Nestlé plans to continue investing in Mexico

After a change in leadership within the company, with Fausto Costa becoming its new president, Nestlé is defining its investment plan for the next six years, which could include investments in new factories and expansions, according to a report by Forbes Mexico.

“It is important to note that despite the uncertainty that many see in relation to an electoral scenario or the renegotiation of the North American Free Trade Agreement (NAFTA), we do not change the vision and we continue to bet on the future of Mexico, in investing and keeping with our plans, we believe that we have a fairly solid economy with a lot of opportunity for economic and social development,” Costa said in the report.
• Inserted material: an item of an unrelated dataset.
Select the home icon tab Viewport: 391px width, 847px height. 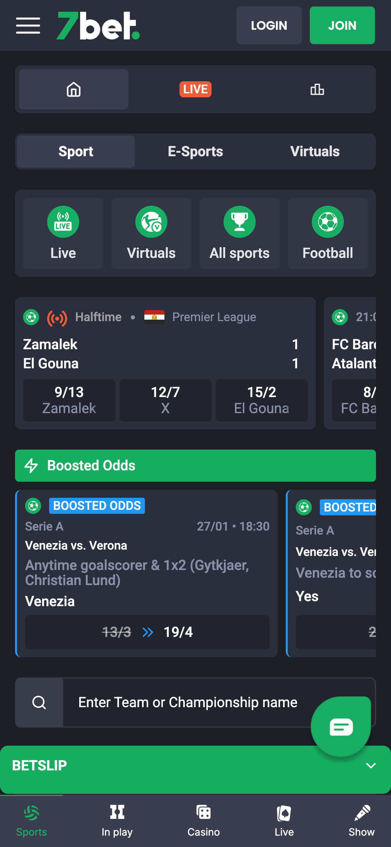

The company announced it will have at least one new plant in the Mexican market, while they are still contemplating on future factories and expansions in any of the areas where it has presence: coffee, chocolate, pet food, and infant formulas.

“We are working on the plan for the next sexennium. The total investment in the country in the last five years has been of US$1 billion, which was announced in 2014. We have expanded our factories in the country; inaugurated three new plants in this period; and, with the objective to continue investing, we are discussing with the parent company the investment plan for the next years in Mexico,” Costa added.

The company used part of their US$1 billion investment to improve the productivity of its plant in the state of Toluca, which is its largest plant in the world for production of soluble coffee. Similarly, in 2015, it opened a pet food factory in Silao, Guanajuato, and started operations in Ocotlán, Jalisco, for the company’s most important child nutrition plant on the planet.

Moreover, Nestlé has also developed its Nescafé Plan, in which US$10.6 million have been invested in the country, as well as there has been 29 million more productive coffee plants distributed and 83,000 training sessions in sustainable production practices with Nestlé Mexico agricultural technicians have been awarded.